Your instructions: Copy out each of the following records word for word, keeping every line unchanged.

─── Record list

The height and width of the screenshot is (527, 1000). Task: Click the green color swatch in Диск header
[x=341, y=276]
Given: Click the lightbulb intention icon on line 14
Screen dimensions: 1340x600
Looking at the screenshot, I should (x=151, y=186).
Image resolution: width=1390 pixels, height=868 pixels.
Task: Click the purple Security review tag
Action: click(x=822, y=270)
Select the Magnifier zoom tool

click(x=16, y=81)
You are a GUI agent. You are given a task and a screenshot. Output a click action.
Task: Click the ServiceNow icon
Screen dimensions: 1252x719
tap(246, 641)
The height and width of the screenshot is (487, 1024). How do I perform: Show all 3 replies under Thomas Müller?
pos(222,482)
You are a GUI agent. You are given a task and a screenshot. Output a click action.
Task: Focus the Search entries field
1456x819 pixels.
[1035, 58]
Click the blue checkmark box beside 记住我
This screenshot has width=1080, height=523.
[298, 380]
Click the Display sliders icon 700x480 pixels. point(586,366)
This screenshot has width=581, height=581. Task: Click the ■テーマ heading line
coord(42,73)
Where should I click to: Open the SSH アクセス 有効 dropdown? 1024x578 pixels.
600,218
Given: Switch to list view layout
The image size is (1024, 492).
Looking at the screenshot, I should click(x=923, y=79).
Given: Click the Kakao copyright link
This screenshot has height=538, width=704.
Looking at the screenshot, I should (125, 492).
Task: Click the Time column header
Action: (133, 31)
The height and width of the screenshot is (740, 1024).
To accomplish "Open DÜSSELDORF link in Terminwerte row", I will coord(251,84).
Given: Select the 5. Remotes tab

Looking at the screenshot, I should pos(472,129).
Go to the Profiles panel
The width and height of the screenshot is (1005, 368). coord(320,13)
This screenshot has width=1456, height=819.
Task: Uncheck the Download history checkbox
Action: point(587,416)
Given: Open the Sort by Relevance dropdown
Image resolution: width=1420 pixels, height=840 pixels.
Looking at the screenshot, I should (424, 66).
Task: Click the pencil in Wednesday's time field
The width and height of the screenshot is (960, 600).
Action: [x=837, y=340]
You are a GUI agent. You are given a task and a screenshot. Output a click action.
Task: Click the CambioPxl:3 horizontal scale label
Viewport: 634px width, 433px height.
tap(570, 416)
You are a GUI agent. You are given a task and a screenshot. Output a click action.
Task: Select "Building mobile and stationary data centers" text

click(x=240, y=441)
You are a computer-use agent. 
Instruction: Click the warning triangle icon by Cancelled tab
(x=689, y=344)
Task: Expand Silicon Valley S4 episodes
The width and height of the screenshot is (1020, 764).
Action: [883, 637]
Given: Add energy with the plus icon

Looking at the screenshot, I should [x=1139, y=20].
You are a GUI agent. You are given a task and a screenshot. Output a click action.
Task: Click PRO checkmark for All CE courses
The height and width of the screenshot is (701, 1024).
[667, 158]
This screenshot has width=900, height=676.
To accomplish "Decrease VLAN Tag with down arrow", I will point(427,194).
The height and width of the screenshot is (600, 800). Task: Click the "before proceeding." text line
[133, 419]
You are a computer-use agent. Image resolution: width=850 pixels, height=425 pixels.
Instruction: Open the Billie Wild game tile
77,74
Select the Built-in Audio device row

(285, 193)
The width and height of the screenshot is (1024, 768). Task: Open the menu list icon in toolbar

──────

Answer to this task:
The height and width of the screenshot is (527, 1000). Task: Click the green color swatch in Диск header
[x=341, y=276]
Given: Click the lightbulb intention icon on line 14
Screen dimensions: 1340x600
Looking at the screenshot, I should (x=151, y=186).
Image resolution: width=1390 pixels, height=868 pixels.
Task: Click the purple Security review tag
Action: click(x=822, y=270)
Select the Magnifier zoom tool

click(x=16, y=81)
You are a GUI agent. You are given a task and a screenshot. Output a click action.
Task: Click the ServiceNow icon
Screen dimensions: 1252x719
tap(246, 641)
The height and width of the screenshot is (487, 1024). How do I perform: Show all 3 replies under Thomas Müller?
pos(222,482)
You are a GUI agent. You are given a task and a screenshot. Output a click action.
Task: Focus the Search entries field
1456x819 pixels.
[1035, 58]
Click the blue checkmark box beside 记住我
This screenshot has width=1080, height=523.
[298, 380]
Click the Display sliders icon 700x480 pixels. point(586,366)
This screenshot has width=581, height=581. Task: Click the ■テーマ heading line
coord(42,73)
Where should I click to: Open the SSH アクセス 有効 dropdown? 1024x578 pixels.
600,218
Given: Switch to list view layout
The image size is (1024, 492).
Looking at the screenshot, I should click(x=923, y=79).
Given: Click the Kakao copyright link
This screenshot has height=538, width=704.
Looking at the screenshot, I should (125, 492).
Task: Click the Time column header
Action: (133, 31)
The height and width of the screenshot is (740, 1024).
To accomplish "Open DÜSSELDORF link in Terminwerte row", I will coord(251,84).
Given: Select the 5. Remotes tab

Looking at the screenshot, I should pos(472,129).
Go to the Profiles panel
The width and height of the screenshot is (1005, 368). coord(320,13)
This screenshot has width=1456, height=819.
Task: Uncheck the Download history checkbox
Action: point(587,416)
Given: Open the Sort by Relevance dropdown
Image resolution: width=1420 pixels, height=840 pixels.
Looking at the screenshot, I should (424, 66).
Task: Click the pencil in Wednesday's time field
The width and height of the screenshot is (960, 600).
Action: [x=837, y=340]
You are a GUI agent. You are given a task and a screenshot. Output a click action.
Task: Click the CambioPxl:3 horizontal scale label
Viewport: 634px width, 433px height.
tap(570, 416)
You are a GUI agent. You are given a task and a screenshot. Output a click action.
Task: Select "Building mobile and stationary data centers" text

click(x=240, y=441)
You are a computer-use agent. 
Instruction: Click the warning triangle icon by Cancelled tab
(x=689, y=344)
Task: Expand Silicon Valley S4 episodes
The width and height of the screenshot is (1020, 764).
Action: [883, 637]
Given: Add energy with the plus icon

Looking at the screenshot, I should [x=1139, y=20].
You are a GUI agent. You are given a task and a screenshot. Output a click action.
Task: Click PRO checkmark for All CE courses
The height and width of the screenshot is (701, 1024).
[667, 158]
This screenshot has width=900, height=676.
To accomplish "Decrease VLAN Tag with down arrow", I will point(427,194).
The height and width of the screenshot is (600, 800). Task: Click the "before proceeding." text line
[133, 419]
You are a computer-use agent. Image resolution: width=850 pixels, height=425 pixels.
Instruction: Open the Billie Wild game tile
77,74
Select the Built-in Audio device row

(285, 193)
The width and height of the screenshot is (1024, 768). Task: Open the menu list icon in toolbar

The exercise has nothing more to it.